→ Available data

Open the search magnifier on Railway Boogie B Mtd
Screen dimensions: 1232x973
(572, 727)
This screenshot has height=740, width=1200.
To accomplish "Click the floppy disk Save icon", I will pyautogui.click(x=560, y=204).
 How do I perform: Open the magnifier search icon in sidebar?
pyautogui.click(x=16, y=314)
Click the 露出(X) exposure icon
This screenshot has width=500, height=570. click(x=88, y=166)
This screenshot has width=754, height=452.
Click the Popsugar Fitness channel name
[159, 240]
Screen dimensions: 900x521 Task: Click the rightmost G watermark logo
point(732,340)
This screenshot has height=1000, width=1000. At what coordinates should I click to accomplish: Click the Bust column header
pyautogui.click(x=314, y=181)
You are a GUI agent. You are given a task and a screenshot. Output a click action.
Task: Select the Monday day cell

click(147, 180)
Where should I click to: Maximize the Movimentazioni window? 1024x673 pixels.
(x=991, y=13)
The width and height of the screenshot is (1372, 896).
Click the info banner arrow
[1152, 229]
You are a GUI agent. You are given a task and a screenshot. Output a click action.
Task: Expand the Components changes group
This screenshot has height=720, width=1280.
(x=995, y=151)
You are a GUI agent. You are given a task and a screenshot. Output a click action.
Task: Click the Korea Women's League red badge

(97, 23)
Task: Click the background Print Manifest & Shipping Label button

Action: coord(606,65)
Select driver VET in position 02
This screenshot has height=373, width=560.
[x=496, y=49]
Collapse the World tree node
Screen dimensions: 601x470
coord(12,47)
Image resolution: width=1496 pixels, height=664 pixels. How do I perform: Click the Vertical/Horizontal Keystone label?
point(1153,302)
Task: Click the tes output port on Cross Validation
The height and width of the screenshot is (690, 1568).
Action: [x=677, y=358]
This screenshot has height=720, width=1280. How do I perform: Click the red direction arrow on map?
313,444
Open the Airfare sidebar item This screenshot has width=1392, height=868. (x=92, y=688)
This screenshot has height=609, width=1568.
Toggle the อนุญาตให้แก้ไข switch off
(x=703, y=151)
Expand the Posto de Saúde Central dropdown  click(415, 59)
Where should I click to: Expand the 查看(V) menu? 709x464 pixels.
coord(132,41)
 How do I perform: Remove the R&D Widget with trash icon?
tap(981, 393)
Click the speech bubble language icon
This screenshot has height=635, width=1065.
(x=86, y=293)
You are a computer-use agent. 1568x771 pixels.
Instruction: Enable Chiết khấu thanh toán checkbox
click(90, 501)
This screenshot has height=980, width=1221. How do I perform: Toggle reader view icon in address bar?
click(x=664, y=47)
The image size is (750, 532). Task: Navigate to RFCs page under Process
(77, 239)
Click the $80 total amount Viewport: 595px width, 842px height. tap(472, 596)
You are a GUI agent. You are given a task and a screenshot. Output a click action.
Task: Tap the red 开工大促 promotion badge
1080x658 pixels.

→ Instructions for the task
All the entries are to be reproduced verbatim.

→ Exercise result
Open the search magnifier on Railway Boogie B Mtd
Screen dimensions: 1232x973
(572, 727)
This screenshot has height=740, width=1200.
To accomplish "Click the floppy disk Save icon", I will pyautogui.click(x=560, y=204).
 How do I perform: Open the magnifier search icon in sidebar?
pyautogui.click(x=16, y=314)
Click the 露出(X) exposure icon
This screenshot has width=500, height=570. click(x=88, y=166)
This screenshot has width=754, height=452.
Click the Popsugar Fitness channel name
[159, 240]
Screen dimensions: 900x521 Task: Click the rightmost G watermark logo
point(732,340)
This screenshot has height=1000, width=1000. At what coordinates should I click to accomplish: Click the Bust column header
pyautogui.click(x=314, y=181)
You are a GUI agent. You are given a task and a screenshot. Output a click action.
Task: Select the Monday day cell

click(147, 180)
Where should I click to: Maximize the Movimentazioni window? 1024x673 pixels.
(x=991, y=13)
The width and height of the screenshot is (1372, 896).
Click the info banner arrow
[1152, 229]
You are a GUI agent. You are given a task and a screenshot. Output a click action.
Task: Expand the Components changes group
This screenshot has height=720, width=1280.
(x=995, y=151)
You are a GUI agent. You are given a task and a screenshot. Output a click action.
Task: Click the Korea Women's League red badge

(97, 23)
Task: Click the background Print Manifest & Shipping Label button

Action: coord(606,65)
Select driver VET in position 02
This screenshot has height=373, width=560.
[x=496, y=49]
Collapse the World tree node
Screen dimensions: 601x470
coord(12,47)
Image resolution: width=1496 pixels, height=664 pixels. How do I perform: Click the Vertical/Horizontal Keystone label?
point(1153,302)
Task: Click the tes output port on Cross Validation
The height and width of the screenshot is (690, 1568).
Action: [x=677, y=358]
This screenshot has height=720, width=1280. How do I perform: Click the red direction arrow on map?
313,444
Open the Airfare sidebar item This screenshot has width=1392, height=868. (x=92, y=688)
This screenshot has height=609, width=1568.
Toggle the อนุญาตให้แก้ไข switch off
(x=703, y=151)
Expand the Posto de Saúde Central dropdown  click(415, 59)
Where should I click to: Expand the 查看(V) menu? 709x464 pixels.
coord(132,41)
 How do I perform: Remove the R&D Widget with trash icon?
tap(981, 393)
Click the speech bubble language icon
This screenshot has height=635, width=1065.
(x=86, y=293)
You are a computer-use agent. 1568x771 pixels.
Instruction: Enable Chiết khấu thanh toán checkbox
click(90, 501)
This screenshot has height=980, width=1221. How do I perform: Toggle reader view icon in address bar?
click(x=664, y=47)
The image size is (750, 532). Task: Navigate to RFCs page under Process
(77, 239)
Click the $80 total amount Viewport: 595px width, 842px height. tap(472, 596)
You are a GUI agent. You are given a task and a screenshot. Output a click action.
Task: Tap the red 开工大促 promotion badge
1080x658 pixels.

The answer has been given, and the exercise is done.